U.S. President Donald Trump stunned an already battered airline sector late on Wednesday with a 30-day ban on flights from continental Europe, deepening the sector’s misery and piling pressure on governments to offer emergency support.
United Airlines said it had borrowed the full amount of the term loan facility on March 9, with proceeds used to pay transaction fees and expenses and for other capital needs.
The principal amount of the loan needs to be repaid in a single installment by March 8, 2021.
Dollar General Corp. (DG-N) was down 9.8 per cent despite beating quarterly same-store sales and profit expectations on Thursday, as it pulled in more bargain-hungry shoppers to its stores, but warned of uncertainty around its business due to the coronavirus outbreak.

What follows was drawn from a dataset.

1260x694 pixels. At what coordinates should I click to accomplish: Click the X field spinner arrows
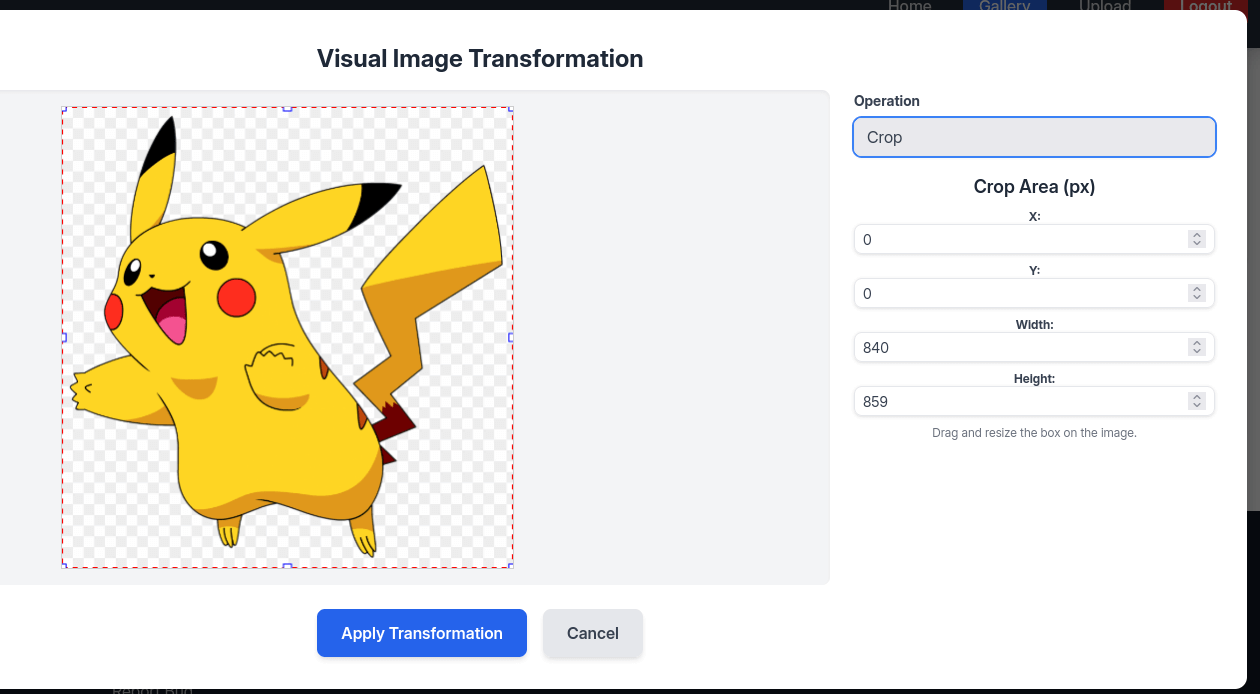pos(1196,239)
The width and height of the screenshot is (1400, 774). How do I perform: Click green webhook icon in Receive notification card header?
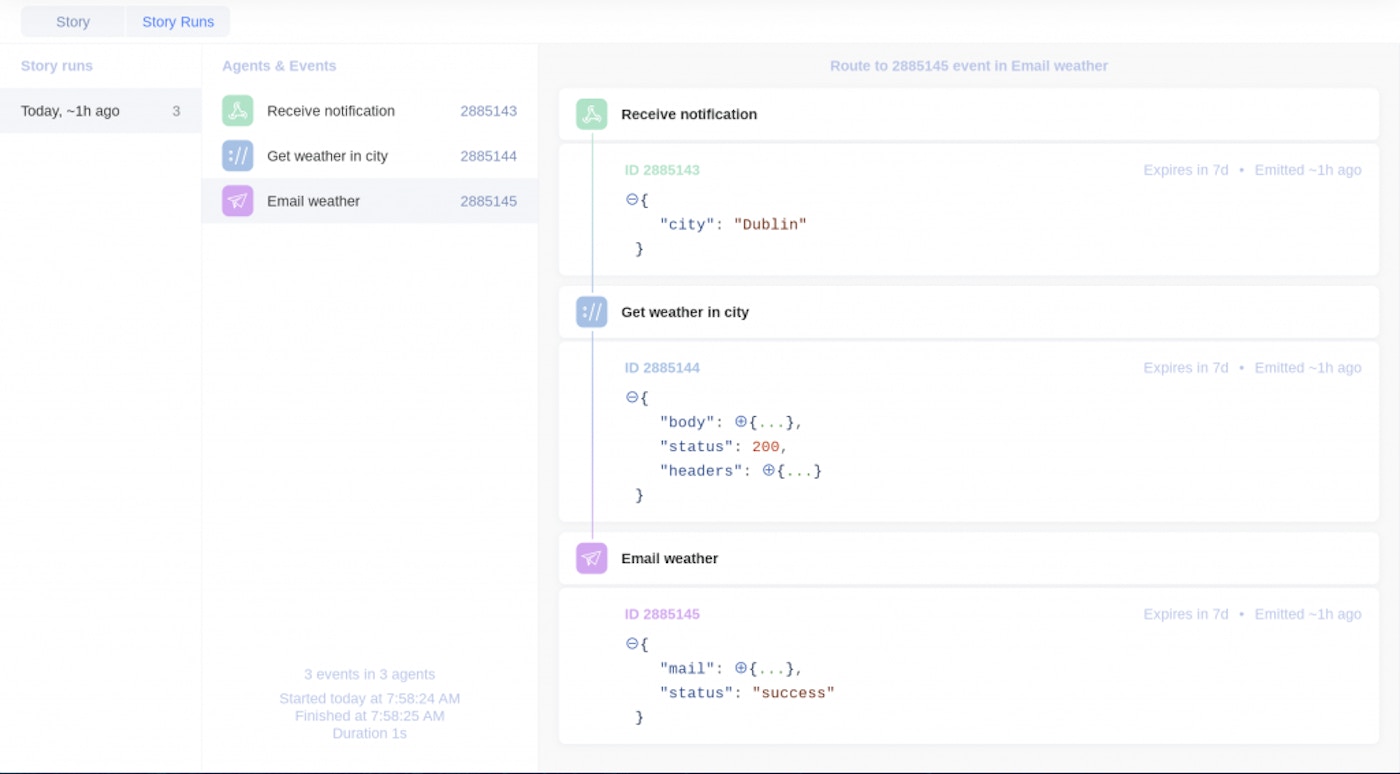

To compete with Dollar Tree Inc as well as low-priced groceries at Walmart Inc and Amazon, Dollar General has added more higher-margin non-consumable products such as home decorations and party supplies to its shelves to attract more customers.
Same-store sales rose 3.2 per cent in the fourth quarter ended Jan. 31, above analysts’ average estimate of a 2.8-per-cent increase, according to IBES data from Refinitiv.
The company forecast fiscal 2020 same-store sales growth of 2.5 per cent to 3 per cent, compared to analysts’ expectations of 3.1 per cent.
Apache Corp. (APA-N) lost 5.7 per cent after cutting its spending forecast for the year and slashed its quarterly dividend by 90 per cent as oil drillers rush to shore up cash amid a plunge in oil prices.
Over the next few weeks, Apache will stop all drilling activity in the Permian basin and scale back some of its international operations in Egypt and the North Sea, the company said.
Apache now expects its 2020 capital investments between US$1-billion and US$1.2-billion, down from an earlier forecast of US$1.6-billion to US$1.9-billion.